Now, this gave the clearly disgusted clerk-magistrate the opportunity to vent his spleen about how trials and evidence and notice work, and that sort of thing. “In the absence of any evidence, this is nothing but he-said, she-said, and I’m inclined to dismiss.”

“That’s not fair!” protested the plaintiff. “She’s just doing this to get back at me!”

The clerk-magistrate turned to the defendant, an eyebrow raised.

“He cheated on me and did the same thing the last time he went on vacation,” said the defendant.

The clerk-magistrate raised his hands before she could go on, expressed his utter disgust as he dismissed the case, and told these two rather unhygienic people never to darken this courtroom again.


  1. I worked in collections for a year in college (for a bank). Fun times.

    Reading these stories I don’t miss the active practice of law. I have PTSD from too many inane discovery fights. Too often it is just tit-for-tat.

    One thing I learned is that a good trail attorney is ALWAYS working an angle. We got hauled in for a hearing because our client allegedly deleted some evidence. We showed up ready to argue that the plaintiff didn’t own the trade secret they were alleging we misappropriated. The judge said, good point, and they caved and it never mattered that our client probably destroyed evidence, or that he would have been a disaster as a witness.

    In another case, we had our client file for bankruptcy because the state court was screwing her by tying all of her funds up. The other side showed up and argued that since she was accused of all this bad stuff in their lawsuit that a trustee should be appointed to run her businesses for her. She immediately caved, and it didn’t matter that the judge released her funds so she could pay her lawyers.

    Liked by 1 person

    • So what you’re saying is that it’s a legal system and not a justice system . . .

      Seriously, it’s amazing how many cases don’t hinge on the merits, what regular people call facts, at all.
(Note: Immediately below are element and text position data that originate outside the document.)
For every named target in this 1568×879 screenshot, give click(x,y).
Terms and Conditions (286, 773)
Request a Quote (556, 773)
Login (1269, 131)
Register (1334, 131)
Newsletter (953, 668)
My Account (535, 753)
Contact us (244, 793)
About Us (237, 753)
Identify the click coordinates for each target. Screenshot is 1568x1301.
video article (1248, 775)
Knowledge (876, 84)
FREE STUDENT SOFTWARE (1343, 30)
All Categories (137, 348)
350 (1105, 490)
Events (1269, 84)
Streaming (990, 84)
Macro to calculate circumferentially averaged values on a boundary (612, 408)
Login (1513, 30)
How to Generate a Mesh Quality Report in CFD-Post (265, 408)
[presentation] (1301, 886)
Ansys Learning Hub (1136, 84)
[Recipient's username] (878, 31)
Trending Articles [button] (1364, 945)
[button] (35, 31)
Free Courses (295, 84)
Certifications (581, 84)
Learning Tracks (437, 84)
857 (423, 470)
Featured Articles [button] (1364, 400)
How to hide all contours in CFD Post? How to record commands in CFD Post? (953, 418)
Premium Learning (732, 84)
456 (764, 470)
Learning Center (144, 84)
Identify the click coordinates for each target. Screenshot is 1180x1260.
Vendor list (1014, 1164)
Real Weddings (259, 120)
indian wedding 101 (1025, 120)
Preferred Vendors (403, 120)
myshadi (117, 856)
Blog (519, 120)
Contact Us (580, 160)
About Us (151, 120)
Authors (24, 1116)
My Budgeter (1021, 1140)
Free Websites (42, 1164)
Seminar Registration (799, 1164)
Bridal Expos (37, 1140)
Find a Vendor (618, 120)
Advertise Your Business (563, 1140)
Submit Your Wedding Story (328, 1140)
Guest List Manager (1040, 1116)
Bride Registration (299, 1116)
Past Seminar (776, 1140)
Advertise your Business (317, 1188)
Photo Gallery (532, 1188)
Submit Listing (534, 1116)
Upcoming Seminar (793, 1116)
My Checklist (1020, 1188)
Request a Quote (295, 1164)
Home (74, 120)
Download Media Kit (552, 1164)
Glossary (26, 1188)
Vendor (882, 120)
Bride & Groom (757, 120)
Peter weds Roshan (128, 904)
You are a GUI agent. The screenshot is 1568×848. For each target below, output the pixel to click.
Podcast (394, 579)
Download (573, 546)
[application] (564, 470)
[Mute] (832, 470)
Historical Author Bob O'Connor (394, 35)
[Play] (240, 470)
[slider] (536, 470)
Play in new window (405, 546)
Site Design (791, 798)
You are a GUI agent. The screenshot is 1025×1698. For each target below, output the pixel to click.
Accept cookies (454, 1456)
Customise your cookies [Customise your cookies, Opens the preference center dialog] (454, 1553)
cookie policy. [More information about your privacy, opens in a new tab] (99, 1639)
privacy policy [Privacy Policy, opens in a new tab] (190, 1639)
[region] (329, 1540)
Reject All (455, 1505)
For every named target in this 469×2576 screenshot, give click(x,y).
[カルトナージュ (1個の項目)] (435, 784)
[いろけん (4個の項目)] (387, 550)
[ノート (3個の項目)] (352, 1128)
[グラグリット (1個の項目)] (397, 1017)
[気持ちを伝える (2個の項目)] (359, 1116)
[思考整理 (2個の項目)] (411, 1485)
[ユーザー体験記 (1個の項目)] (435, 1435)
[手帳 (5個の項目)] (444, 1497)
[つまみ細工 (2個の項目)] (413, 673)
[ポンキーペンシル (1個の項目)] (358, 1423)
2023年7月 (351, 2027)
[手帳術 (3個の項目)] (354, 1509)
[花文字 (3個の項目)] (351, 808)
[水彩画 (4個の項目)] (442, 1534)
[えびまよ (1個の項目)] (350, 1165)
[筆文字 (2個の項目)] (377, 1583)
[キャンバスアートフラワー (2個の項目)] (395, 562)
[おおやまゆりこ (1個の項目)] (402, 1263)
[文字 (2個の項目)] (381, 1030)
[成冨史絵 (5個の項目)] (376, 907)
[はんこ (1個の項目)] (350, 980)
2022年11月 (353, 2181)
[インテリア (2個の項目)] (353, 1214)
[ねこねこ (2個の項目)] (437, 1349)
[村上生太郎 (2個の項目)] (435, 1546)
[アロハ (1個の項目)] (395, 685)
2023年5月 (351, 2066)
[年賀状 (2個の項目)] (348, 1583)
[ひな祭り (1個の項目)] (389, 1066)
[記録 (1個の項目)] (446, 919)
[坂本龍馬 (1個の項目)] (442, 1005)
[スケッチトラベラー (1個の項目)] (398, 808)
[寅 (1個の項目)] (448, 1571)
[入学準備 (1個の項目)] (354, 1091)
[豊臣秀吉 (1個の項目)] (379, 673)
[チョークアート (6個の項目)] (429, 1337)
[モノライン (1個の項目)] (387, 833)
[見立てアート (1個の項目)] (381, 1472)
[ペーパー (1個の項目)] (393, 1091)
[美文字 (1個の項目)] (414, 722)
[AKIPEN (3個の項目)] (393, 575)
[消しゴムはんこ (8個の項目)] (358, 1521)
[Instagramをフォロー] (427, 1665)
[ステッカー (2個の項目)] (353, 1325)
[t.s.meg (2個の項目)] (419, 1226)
I’m so, so thankful and happy I’m not doing trial law anymore. Contracts have their own headaches, but by and large is a lot more interesting and fun.

      Liked by 1 person

      • You’ve got to turn law into results somehow. As usual, the making of the sausage isn’t pretty. It did leave me a firm believer that you can’t understand substantive law without understanding the procedure that might be necessary to enforce it (even if you are a businessperson or are doing transactional work).

        And that was mostly practicing in FEDERAL court. It was nothing like the wild west of state court.